I was as helpless before Rex’s blindness as I was before the news that we couldn’t take him with us to our new house on 81st Street. I said “no” many times and I wept and shouted through my tears but we had to give him away. My grandfather was probably the one who said that we couldn’t have him, probably because my grandmother didn’t want it. He showed how much he despised dogs by the way he kicked them.
After a long while I became convinced that no matter what I said or did Rex was going to be given away. He was a big, romping fellow and that was against him, as was his blindness. But he was a police dog and a notorious protector, and people who came around to visit us were sure he would get his eyesight back once he lived in the light awhile.

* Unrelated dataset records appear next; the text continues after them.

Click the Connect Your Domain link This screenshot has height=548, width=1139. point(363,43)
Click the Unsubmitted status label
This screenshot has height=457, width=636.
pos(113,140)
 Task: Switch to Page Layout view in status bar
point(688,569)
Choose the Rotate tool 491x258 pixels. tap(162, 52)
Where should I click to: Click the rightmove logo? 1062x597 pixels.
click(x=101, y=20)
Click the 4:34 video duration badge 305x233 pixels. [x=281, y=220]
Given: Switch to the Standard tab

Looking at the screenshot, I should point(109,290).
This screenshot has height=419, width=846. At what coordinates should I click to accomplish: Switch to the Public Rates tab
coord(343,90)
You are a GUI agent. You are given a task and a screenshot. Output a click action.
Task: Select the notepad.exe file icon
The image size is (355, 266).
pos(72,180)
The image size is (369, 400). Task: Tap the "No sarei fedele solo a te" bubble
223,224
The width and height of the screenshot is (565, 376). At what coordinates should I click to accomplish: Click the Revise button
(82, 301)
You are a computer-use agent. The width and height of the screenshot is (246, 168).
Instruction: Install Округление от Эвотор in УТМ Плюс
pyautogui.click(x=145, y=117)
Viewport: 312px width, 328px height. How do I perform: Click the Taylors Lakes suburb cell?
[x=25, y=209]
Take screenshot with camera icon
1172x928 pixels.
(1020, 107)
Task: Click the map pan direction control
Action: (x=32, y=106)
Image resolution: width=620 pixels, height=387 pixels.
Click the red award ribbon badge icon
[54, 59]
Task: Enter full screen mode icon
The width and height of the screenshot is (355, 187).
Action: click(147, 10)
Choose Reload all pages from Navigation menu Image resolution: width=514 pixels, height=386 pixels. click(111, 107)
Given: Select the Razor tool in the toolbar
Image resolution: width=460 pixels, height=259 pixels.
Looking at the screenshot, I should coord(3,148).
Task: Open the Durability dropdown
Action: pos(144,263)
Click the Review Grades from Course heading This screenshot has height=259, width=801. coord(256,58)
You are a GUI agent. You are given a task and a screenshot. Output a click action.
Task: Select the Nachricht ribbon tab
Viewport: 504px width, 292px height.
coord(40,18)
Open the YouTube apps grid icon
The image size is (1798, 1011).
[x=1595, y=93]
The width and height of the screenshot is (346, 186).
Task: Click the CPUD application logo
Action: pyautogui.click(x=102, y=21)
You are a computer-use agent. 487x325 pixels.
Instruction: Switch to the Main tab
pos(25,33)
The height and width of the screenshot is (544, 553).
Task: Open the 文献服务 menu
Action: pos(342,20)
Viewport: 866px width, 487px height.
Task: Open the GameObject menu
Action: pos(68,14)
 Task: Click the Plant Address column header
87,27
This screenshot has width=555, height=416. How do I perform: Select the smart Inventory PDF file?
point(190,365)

My cousin, Mikey (really my second cousin) eventually took Rex. Mikey was a huge guy with a round, pock-marked face and thick straight black hair who ran a butcher shop somewhere in downtown Brooklyn. He told me that Rex would be happy with all the bones and meat scraps he was going to get.
I didn’t understand at the time how I could live without Rex and how he was going to be able to live without me. Even if he had the best scraps of red meat in the world and he loped around where the fragrance of meat was ever in the air he was going to miss me, and he would be sad. Mikey put a leash around his neck and yanked him; Rex whimpered all the way towards his dark brown car. He opened the back door and pushed him in, and drove off.
Years later, how many I don’t know, we went to visit my Uncle Joe and family on 77th Street and Mikey was there, and Rex. He was big, very big and his bark was very deep and to my glad surprise he could see. And he came over to me and looked at me for a moment, uncertainly, and began to sniff me, and for a moment I thought he remembered me. He did, I’m sure of that. But he didn’t want to be sad too long, not after what he had been through. When Mikey called him he whirled around and went off and out the door and I never saw him again.
But I still remember him. I think—I hope—he remembers me.